# 1. Introduction

In modern financial markets, volatility measures the degree of dispersion for assets and plays a crucial role in portfolio allocation, performance evaluation, and risk management. Low-frequency and high-frequency stock data are widely adopted to model the dynamic evolution of daily volatilities, while efforts made for volatility estimation and prediction in the past often employ these two types of data independently. Recent attempts to bridge the gap between these two include the realized GARCH model, the heterogeneous autoregressive (HAR) model, as well as the high-frequency based volatility (HEAVY) model. See Shephard and Sheppard (2010), Hansen, Huang, and Shek (2012), Corsi (2009) for more details.
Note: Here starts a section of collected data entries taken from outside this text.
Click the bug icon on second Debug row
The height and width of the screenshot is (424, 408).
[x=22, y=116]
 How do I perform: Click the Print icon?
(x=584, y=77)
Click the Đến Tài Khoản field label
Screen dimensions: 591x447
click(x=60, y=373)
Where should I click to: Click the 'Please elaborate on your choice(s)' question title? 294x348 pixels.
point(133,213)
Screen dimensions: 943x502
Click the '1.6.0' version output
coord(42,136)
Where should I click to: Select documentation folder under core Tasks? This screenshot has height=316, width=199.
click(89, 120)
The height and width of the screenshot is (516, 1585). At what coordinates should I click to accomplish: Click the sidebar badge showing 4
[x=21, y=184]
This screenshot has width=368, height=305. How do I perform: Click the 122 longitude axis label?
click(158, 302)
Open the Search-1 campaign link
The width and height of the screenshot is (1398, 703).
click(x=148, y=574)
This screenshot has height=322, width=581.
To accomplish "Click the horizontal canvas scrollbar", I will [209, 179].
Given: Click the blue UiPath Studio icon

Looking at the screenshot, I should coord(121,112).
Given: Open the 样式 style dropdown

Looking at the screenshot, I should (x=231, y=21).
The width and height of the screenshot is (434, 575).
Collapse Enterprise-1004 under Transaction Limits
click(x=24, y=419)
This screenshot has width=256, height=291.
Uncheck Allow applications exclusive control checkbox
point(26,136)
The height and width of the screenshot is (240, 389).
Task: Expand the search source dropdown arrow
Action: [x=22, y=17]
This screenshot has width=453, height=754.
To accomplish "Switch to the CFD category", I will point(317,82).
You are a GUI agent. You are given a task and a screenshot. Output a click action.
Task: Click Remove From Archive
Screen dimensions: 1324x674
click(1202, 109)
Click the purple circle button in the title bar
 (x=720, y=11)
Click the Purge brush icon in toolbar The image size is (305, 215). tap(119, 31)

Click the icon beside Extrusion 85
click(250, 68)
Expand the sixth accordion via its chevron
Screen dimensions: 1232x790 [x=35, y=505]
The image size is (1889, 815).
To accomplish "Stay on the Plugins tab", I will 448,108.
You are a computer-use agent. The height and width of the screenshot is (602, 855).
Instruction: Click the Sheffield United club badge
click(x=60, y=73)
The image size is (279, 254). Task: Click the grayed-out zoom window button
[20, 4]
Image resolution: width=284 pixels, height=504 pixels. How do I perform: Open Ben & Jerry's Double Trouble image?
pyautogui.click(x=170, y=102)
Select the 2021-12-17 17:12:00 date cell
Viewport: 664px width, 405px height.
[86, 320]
In addition, Kim and Wang (2016) introduced the unified GARCH-Ito model by embedding the standard GARCH volatility structure in the instantaneous volatilities of an Ito diffusion process. The unified GARCH-Ito model is a continuous-time process at the high-frequency timescale and when restricted to the low-frequency timescale, retains the standard GARCH structure. Moreover, Song et al. (2020) introduced the realized GARCH-Ito model by embedding the realized GARCH model structure in the instantaneous volatilities of a jump-diffusion process. Comparing to the unified GARCH-Ito model, its conditional volatility has integrated volatility and jump variation as innovations, which are high-frequency data-based innovations that are more informative.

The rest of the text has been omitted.